# Racking Skeeter Pee to Carboy, Please Clarify



## kzacherl2000 (Aug 1, 2012)

Hello, Making first batch of Skeeter Pee and trying not to mess it up. I have cut and pasted recipe from SP Web site below. I am just not sure if I am really supposed to rack it to a carboy three times. Can someone please clarify my below questions in red? Much appreciated.

Periodically check the gravity. When it gets down to around 1.050, add the other 3 tsp of nutrient the second tsp of energizer, and the last bottle of lemon juice; vigorously mix it in. Don’t be afraid to introduce some oxygen to the mix at the same time. This late addition of yeast food and oxygen helps reduce the likelihood of your batch developing a sulfur-dioxide problem. (Because of the high acidity and low nutrition, lemon has a higher propensity to developing the sulfur-dioxide rotten egg smell.) After a couple of days, you can rack into a clean, sanitized carboy. So, I rack it to the carboy a few days after I add the above lemon juice, energizer, etc.?

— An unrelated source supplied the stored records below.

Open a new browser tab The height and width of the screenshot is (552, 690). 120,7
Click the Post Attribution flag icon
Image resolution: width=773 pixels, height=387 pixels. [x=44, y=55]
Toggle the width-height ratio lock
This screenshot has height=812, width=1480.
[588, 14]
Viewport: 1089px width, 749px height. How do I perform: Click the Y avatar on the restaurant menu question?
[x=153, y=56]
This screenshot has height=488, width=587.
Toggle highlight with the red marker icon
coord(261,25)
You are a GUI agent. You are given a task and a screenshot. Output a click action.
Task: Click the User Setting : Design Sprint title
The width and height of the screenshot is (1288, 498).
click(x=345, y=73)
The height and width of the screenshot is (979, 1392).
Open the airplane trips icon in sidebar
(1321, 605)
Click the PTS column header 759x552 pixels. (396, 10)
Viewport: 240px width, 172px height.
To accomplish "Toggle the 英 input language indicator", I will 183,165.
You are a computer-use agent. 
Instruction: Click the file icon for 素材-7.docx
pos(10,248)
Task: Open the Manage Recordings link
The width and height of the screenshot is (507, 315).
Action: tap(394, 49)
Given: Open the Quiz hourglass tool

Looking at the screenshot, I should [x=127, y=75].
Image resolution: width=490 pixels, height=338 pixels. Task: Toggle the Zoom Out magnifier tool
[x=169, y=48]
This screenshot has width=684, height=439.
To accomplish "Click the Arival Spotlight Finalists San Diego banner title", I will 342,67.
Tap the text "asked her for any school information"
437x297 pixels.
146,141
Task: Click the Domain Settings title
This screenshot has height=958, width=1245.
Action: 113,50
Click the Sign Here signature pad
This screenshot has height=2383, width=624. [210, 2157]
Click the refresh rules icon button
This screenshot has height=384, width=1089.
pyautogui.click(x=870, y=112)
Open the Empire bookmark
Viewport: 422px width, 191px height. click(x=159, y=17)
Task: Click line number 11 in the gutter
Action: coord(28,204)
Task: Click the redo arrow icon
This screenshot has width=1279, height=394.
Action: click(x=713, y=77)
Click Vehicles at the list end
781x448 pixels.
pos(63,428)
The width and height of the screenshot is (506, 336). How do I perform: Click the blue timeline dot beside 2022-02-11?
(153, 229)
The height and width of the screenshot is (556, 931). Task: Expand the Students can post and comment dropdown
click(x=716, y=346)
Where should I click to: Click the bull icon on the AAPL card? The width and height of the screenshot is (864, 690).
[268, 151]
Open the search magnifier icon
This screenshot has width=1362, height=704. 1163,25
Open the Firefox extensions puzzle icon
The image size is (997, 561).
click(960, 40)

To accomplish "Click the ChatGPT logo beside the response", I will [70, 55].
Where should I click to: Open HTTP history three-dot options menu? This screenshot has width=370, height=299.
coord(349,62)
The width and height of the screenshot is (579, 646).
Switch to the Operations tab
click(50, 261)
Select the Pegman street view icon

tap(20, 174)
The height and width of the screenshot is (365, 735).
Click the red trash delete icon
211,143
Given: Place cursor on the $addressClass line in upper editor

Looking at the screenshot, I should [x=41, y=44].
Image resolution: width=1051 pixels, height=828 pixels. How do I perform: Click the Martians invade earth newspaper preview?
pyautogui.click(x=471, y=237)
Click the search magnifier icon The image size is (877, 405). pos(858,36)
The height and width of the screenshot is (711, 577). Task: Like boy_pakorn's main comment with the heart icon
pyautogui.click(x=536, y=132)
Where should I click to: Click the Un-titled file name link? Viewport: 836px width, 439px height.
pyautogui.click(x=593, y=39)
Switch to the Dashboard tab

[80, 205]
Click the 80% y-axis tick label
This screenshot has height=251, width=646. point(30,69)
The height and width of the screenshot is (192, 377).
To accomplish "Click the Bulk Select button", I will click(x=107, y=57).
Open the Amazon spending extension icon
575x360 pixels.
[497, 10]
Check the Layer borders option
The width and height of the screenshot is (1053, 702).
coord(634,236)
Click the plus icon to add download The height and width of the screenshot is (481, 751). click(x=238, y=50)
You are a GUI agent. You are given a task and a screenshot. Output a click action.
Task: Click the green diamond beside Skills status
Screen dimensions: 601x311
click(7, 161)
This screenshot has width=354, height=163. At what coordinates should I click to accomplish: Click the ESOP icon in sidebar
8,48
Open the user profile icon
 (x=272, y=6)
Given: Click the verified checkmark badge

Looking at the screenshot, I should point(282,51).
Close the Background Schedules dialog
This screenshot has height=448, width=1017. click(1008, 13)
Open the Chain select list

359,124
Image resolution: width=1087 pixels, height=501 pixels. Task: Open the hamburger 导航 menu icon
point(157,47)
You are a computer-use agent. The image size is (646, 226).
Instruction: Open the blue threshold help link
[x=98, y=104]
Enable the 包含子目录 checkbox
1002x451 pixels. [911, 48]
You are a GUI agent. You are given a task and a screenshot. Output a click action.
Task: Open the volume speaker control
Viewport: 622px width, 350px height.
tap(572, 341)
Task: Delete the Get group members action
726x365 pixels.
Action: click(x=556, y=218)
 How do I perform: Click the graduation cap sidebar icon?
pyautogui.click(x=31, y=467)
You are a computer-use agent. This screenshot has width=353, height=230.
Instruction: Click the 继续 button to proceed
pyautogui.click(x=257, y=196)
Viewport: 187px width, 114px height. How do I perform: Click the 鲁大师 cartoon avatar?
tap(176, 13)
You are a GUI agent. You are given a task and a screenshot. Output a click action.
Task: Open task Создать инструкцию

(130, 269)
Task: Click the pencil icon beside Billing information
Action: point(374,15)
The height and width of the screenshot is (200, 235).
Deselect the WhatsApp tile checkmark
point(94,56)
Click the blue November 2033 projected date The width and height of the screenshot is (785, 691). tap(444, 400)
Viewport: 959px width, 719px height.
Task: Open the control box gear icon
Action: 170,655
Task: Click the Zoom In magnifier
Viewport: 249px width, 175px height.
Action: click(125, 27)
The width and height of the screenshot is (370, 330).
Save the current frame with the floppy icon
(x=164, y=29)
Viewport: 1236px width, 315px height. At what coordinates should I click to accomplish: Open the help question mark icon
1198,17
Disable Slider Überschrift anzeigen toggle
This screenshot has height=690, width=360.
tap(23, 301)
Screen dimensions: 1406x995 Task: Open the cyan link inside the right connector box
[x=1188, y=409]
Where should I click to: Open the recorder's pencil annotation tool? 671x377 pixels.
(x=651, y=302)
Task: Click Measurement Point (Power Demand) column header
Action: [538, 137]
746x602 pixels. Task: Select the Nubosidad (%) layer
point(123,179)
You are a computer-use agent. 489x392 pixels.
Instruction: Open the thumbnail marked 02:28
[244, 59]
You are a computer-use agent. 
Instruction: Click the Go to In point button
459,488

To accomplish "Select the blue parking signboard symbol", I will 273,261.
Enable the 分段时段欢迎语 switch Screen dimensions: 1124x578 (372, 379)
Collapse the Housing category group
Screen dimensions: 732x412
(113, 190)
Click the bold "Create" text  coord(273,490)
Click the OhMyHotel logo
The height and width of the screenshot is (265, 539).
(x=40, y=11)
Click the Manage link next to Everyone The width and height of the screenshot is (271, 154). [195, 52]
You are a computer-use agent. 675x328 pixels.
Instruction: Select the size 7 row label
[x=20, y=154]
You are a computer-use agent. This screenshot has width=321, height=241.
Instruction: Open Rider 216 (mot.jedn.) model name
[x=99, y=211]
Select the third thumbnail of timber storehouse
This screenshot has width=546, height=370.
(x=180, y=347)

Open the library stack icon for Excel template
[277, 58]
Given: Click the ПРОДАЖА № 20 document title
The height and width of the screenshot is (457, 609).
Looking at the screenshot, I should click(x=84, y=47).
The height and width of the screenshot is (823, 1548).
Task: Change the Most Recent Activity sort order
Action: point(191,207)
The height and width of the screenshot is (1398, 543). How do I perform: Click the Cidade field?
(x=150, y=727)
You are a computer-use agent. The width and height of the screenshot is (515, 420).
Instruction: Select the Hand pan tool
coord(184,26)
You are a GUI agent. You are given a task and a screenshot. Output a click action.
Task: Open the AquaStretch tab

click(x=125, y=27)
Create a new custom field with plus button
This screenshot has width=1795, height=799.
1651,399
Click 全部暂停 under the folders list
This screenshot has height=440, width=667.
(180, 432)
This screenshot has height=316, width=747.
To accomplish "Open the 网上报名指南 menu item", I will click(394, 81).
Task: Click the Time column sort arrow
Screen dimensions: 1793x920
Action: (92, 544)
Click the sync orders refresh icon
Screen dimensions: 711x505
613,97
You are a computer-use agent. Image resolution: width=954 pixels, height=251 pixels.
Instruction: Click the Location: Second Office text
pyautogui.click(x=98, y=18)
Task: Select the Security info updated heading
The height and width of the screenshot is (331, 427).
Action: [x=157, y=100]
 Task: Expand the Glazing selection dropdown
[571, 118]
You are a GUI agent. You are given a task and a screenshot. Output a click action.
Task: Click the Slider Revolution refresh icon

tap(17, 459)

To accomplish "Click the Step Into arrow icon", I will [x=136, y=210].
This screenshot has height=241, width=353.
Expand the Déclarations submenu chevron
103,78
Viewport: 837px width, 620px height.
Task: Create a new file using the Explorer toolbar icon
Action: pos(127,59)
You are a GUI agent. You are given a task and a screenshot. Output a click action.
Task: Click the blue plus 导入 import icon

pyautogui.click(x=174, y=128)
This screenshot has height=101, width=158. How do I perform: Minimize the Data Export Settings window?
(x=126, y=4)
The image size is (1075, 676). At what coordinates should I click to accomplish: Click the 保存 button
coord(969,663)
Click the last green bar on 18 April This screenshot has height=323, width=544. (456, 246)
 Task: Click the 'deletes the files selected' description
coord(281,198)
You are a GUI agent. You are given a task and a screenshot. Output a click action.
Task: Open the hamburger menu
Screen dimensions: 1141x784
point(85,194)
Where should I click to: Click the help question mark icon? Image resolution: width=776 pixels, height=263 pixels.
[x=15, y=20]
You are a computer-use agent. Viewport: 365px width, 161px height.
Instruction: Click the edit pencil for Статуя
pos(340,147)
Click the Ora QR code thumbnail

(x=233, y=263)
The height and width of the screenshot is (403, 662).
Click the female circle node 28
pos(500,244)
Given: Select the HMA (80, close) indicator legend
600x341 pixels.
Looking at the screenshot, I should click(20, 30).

Allow the Pee to ferment dry and for fermentation to stop (SG between 0.998 and 0.995). Rack into a clean, sanitized carboy. So, I rack it to a second carboy after the fermentation stops? This is the second racking? Give the batch a quick degas (use agitation and vacuum if you have the equipment). Add 1/2 tsp Kmeta, 2 1/2 tsp sorbate, and Sparkolliod (follow directions on the package). After two weeks, the Skeeter Pee should be crystal clear. Rack into a clean, sanitized carboy, So, this is racked to a carboy a third time? add 6 cups sugar, and stir to dissolve. Wait two weeks to be sure no new fermentation begins and bottle.


----------



## tonyandkory (Aug 1, 2012)

yep ... you did understand correctly ... you don't have to follow the recipe exactly ... my last batch I fermented dry before I even went to secondary, I k-meta and sorbated then clarified. so when I racked to second carboy it was for filtering then bottling.


----------



## kzacherl2000 (Aug 1, 2012)

Thank you, Kim


----------



## kzacherl2000 (Aug 2, 2012)

I do have another question. I have now added the yeast slurry. The recipe does not indicate if it should still be covered by a towel at this point, or the lid and bung/air lock? I just re-covered it with 1/2 the lid in the back, and draped the towel in the front. Can anyone comment on this, please? If it is supposed to be lid with bung/air lock, I need to change it! Thanks


----------



## Arne (Aug 2, 2012)

Here again you can do it either way. I usually just put a towel over it and set the lid on top of that. For a while I had to snap the lid on. The wife got a new kitten and the lid fastened down kept him out. He has grown a bit now and I am back to the towel with the lid placed on top. It is easier to stir the must if you do not have to unsnap the lid. Good luck with it. Arne.


----------



## Boatboy24 (Aug 2, 2012)

kzacherl2000 said:


> I do have another question. I have now added the yeast slurry. The recipe does not indicate if it should still be covered by a towel at this point, or the lid and bung/air lock? I just re-covered it with 1/2 the lid in the back, and draped the towel in the front. Can anyone comment on this, please? If it is supposed to be lid with bung/air lock, I need to change it! Thanks



You should be fine that way. Simply laying the lid on top (without locking it down) should be sufficient. If there is a hole for an airlock, just cover that with a small cloth to keep dust, etc from getting into your must. When you transfer to secondary, use the airlock.


----------



## kzacherl2000 (Aug 2, 2012)

Thank you very much!!! Arne and Boatboy!!! Kim Z.


----------



## Bobp (Aug 3, 2012)

I use cheese cloth on my primarys... a full yard folded, and some elastic my wife picked up for me at a hobby store... works great... breaths well, and best of all never any chance of fruit flies imparting the dreaded vinegar yeasts... or dust or anything else..lol when i rack to a carboy, i use bungs and airlocks... safest way to go... and keep the airlocks with vodka, or k-meta water in them...


----------